THE DATA:
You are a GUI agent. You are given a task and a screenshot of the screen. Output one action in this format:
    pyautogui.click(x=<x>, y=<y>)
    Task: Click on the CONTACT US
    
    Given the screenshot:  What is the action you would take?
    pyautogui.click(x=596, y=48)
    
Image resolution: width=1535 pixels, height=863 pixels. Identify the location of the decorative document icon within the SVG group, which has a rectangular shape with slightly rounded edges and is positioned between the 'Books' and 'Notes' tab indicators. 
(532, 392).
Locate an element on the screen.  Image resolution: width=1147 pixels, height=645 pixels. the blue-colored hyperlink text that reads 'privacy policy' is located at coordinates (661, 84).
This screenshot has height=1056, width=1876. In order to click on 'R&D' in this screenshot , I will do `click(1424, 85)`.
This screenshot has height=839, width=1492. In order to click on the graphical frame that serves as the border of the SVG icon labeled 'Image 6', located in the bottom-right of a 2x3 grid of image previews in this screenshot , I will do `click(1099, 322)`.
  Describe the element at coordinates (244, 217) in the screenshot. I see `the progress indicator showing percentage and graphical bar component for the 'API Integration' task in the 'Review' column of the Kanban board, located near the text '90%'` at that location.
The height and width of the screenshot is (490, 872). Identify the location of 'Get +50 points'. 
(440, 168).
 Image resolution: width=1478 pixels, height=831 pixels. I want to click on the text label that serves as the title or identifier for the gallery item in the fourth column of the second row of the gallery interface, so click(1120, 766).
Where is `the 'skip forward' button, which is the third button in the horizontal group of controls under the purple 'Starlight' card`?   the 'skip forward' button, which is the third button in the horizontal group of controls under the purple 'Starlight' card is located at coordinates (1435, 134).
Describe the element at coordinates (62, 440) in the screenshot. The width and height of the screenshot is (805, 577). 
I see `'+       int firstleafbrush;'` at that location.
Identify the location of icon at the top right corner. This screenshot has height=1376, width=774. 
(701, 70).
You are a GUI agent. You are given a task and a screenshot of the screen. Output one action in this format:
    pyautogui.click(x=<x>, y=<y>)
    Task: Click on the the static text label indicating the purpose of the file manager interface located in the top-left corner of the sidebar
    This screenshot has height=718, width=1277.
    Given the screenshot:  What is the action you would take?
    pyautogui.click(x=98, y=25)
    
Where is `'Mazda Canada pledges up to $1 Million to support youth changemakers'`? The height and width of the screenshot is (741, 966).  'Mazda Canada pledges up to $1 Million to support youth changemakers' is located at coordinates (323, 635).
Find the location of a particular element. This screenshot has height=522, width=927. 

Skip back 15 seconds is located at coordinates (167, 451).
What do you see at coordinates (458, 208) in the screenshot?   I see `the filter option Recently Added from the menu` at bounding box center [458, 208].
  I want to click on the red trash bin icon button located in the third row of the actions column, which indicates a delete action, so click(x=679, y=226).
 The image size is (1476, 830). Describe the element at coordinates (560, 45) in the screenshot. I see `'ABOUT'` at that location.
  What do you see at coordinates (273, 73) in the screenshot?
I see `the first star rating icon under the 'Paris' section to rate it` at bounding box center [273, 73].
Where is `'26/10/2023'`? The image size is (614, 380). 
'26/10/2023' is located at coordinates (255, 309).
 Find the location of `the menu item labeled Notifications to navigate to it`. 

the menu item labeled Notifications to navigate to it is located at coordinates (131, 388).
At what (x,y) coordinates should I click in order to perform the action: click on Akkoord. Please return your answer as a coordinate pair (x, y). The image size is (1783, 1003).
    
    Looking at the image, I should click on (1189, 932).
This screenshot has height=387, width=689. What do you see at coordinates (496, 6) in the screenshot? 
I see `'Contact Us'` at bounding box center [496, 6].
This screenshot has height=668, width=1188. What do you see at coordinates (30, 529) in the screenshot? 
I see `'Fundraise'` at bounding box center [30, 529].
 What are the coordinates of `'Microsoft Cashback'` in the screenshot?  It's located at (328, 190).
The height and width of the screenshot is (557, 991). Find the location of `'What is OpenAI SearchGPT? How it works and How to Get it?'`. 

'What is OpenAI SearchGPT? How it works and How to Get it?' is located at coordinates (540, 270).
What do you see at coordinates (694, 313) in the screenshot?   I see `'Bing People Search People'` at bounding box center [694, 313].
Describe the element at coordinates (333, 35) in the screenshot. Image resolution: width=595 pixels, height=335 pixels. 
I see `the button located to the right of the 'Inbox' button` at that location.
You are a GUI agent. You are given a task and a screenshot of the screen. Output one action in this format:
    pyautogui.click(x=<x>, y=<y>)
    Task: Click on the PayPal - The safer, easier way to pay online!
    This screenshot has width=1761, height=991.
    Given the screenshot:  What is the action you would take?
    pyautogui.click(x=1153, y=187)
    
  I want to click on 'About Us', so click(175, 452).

WHAT THE TASK REQUIRES:
Count the lines in the data above that contain "third", treating uppercase and lowercase as different. Reply with the number only.

EXERCISE RESPONSE:
2